EXERCISE SET:
a) Retype the part of the Malaysia stock market article that begins at the words "Malaysia recorded 83.7" and stops after "and the Philippines.".
b) Answer these questions from the Malaysia stock market article:
(i) How many new trading accounts did investors open during the first seven months of 2024?
(ii) In what year did a Bloomberg article call the Bursa the "world's worst major stock market"?
(iii) By what percentage did Malaysia's GDP grow in the second quarter of 2024?
***** PASSAGE SHOWN
Malaysia’s stock market, once dubbed ‘world’s worst’, is making a comeback

Malaysia’s stock market is experiencing a steady revival as billions of dollars pour into an exchange once written off as one of the region’s worst performers.

Buoyed by Malaysia’s robust post-pandemic economic growth and a surge in foreign investment by US tech giants, the Bursa Malaysia’s benchmark index has climbed as much as 17 percent over the past year.

Investors opened 289,000 new trading accounts during the first seven months of 2024, according to the Bursa operator, nearly double as many as those opened during the whole of 2023.

“The market appears to be emerging from a ‘lost decade,’ where it was previously undervalued with little upward movement,” Stephen Yong, a licensed financial planner with Wealth Vantage Advisory, told Al Jazeera.

Yong, a longtime investor in the local stock market, said there was “significant room” for growth and that many companies had been undervalued for a decade.

Over the past decade, political turmoil and lack of economic competitiveness were seen as a drag on Malaysia’s stock market.

During the 2010s, the Bursa’s Kuala Lumpur Composite Index (KLCI), consisting of the top 30 companies by market cap, hovered between 1,500 and 1,900 points.

In 2018, the market entered a years-long spiral of decline, as a rapid turnover of prime ministers, the fallout of the 1MDB financial scandal, and the COVID-19 pandemic battered investor confidence.

A Bloomberg article in 2019 dubbed the Bursa the “world’s worst major stock market” after it suffered a 14 percent slump over a year.

Feted as an emerging tiger economy during the 1990s, Malaysia began to lose steam after the 1997-98 Asian Financial Crisis, losing pace to neighbours such as Singapore, Tan said.

“The stock market is a reflection of the economy. And post-2005, our economy was not primed towards growth. It was just chugging along,” Tan said.

In a stinging commentary in December, Tong Kooi Ong, the owner of business newspaper The Edge, noted that the KLCI had produced an annual return of about 1 percent over the past 10 years, less than the typical return of a fixed deposit.

But market sentiment began to shift this year as the economy showed robust signs of growth and US tech giants, including Nvidia, Google and Microsoft, announced billions of dollars in investments in Malaysia to expand their cloud and AI capabilities.

In a report released by intelligence company DC Byte in July, Malaysia’s southern state of Johor, which borders Singapore, was named the fastest-growing market for data centres in Southeast Asia with more than 1.6 gigawatts of total supply.

Malaysia recorded 83.7 billion ringgit ($19.3bn) in approved investments for the first quarter of the year, up 13 percent from the previous year, more than half of which came from foreign sources.

In August, Malaysia’s central bank announced that gross domestic product (GDP) grew 5.9 percent in the second quarter of 2024, the biggest expansion in Southeast Asia apart from Vietnam and the Philippines.
**********
***** RAW DATA
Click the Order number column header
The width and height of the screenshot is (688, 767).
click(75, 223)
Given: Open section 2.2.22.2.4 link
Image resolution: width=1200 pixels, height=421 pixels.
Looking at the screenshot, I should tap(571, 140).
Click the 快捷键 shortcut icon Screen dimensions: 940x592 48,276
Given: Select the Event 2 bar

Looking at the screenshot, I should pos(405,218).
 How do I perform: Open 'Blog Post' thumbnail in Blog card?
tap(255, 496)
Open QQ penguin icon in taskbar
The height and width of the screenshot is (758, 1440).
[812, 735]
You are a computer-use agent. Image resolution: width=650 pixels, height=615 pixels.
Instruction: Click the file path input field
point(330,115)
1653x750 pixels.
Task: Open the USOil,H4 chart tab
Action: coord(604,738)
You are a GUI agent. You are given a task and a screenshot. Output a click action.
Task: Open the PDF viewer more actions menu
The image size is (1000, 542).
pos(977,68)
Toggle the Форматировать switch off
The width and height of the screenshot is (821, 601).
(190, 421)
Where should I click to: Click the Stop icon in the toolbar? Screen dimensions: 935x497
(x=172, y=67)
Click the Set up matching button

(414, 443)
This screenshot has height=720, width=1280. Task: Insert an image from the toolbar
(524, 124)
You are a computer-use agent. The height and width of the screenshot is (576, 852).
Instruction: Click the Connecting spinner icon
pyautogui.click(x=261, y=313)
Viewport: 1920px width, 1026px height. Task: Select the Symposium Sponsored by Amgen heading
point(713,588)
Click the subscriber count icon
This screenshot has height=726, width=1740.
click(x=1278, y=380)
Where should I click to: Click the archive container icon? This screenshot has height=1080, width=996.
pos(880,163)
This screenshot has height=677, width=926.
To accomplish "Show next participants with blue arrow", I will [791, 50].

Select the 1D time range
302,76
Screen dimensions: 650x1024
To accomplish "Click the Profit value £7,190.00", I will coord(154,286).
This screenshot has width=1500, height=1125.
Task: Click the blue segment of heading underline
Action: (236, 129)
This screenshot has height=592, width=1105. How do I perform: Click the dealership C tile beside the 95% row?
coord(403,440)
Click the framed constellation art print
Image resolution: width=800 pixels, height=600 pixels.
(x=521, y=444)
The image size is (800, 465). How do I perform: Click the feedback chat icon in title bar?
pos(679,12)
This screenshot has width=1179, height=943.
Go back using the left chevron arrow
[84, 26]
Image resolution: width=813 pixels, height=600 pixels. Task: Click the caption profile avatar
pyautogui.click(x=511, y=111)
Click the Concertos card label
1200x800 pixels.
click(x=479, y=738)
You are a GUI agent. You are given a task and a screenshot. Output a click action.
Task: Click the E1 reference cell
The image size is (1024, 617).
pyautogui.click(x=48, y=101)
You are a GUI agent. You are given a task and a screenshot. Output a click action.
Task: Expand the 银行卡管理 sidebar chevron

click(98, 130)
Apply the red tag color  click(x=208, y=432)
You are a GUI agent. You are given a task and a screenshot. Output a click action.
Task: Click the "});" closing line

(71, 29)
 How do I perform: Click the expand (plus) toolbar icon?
**********
ANSWERS:
a)
Malaysia recorded 83.7 billion ringgit ($19.3bn) in approved investments for the first quarter of the year, up 13 percent from the previous year, more than half of which came from foreign sources.

In August, Malaysia’s central bank announced that gross domestic product (GDP) grew 5.9 percent in the second quarter of 2024, the biggest expansion in Southeast Asia apart from Vietnam and the Philippines.

b)
(i) 289,000
(ii) 2019
(iii) 5.9 percent